The Economic Growth, Regulatory Relief, and Consumer Protection Act enacts numerous reforms and changes regulations pertaining to lenders. One of the primary changes is increasing the threshold for enhanced regulatory standards from $50 billion to $250 billion, a change designed to exempt some smaller and mid-sized banks from regulations that would still apply to the larger banking entities. The affected regulations pertain to capital and liquidity rules, risk management standards, and stress testing requirements, among other things. The bill also exempts banks with less than $10 billion in assets from the Volcker Rule, which limits risky trading by U.S. banks, and dials back restrictions on small and regional banks when it comes to restrictions on mortgage lending.

Sen. Elizabeth Warren (D-Massachusetts), who has been a longtime opponent of weakening Dodd-Frank, said, “If we lose the final vote next week, we’ll be paving the way for the next big crash. It’s time for the rest of us to fight back and demand that Washington work for us, not the big bank lobbyists.”

The bill does have plenty of Democratic defenders, however, several of whom argue that the reforms could help community banks flourish and help revitalize rural economies. Sen. Heidi Heitkamp (D-North Dakota), a supporter of the legislation, said, “When you don’t respond to these kinds of legitimate concerns from small lenders, there’s a resentment to the overall policy. We tend to throw the baby out with the bathwater with that kind of frustration.”

More than a dozen banks sent a letter to Sen. Mike Crapo (R-Idaho) and Sen. Sherrod Brown (D-Ohio) earlier this week, expressing their support for the proposed legislation. “Our banks do not threaten U.S. financial market stability, and we should not be subjected to the same regulatory regime as larger banks with more complex and interconnected business models,” the letter read in part. “Regional and traditional lenders and our communities have been disadvantaged by a regulatory model that lumps us together with the largest, most complex banks.”

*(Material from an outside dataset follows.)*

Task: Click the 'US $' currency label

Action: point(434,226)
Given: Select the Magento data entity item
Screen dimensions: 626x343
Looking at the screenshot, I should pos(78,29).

The Credit Union National Association also sent a letter of support to Senate letters. Their letter read, in part, “We applaud the good faith effort to craft common-sense regulatory reform legislation. S.2155 is the result of months of deliberate bipartisan negotiations and contains several provisions supported by America’s credit unions.”

Yana Miles, Senior Legislative Counsel for the Center for Responsible Lending, issued a statement reading, “The financial crisis led to a Great Recession that cost millions of Americans their jobs, homes, and savings. This bill would allow for the return of many of the same reckless financial practices that caused the crash. This bill lifts commonsense safeguards, designed to stop banks from again tanking the economy, while also making it easier for financial companies to sell risky mortgages, discriminate against communities of color, and steer manufactured-home owners into more expensive mortgages. The American public does not want this dangerous bank deregulation. Congress is playing with fire."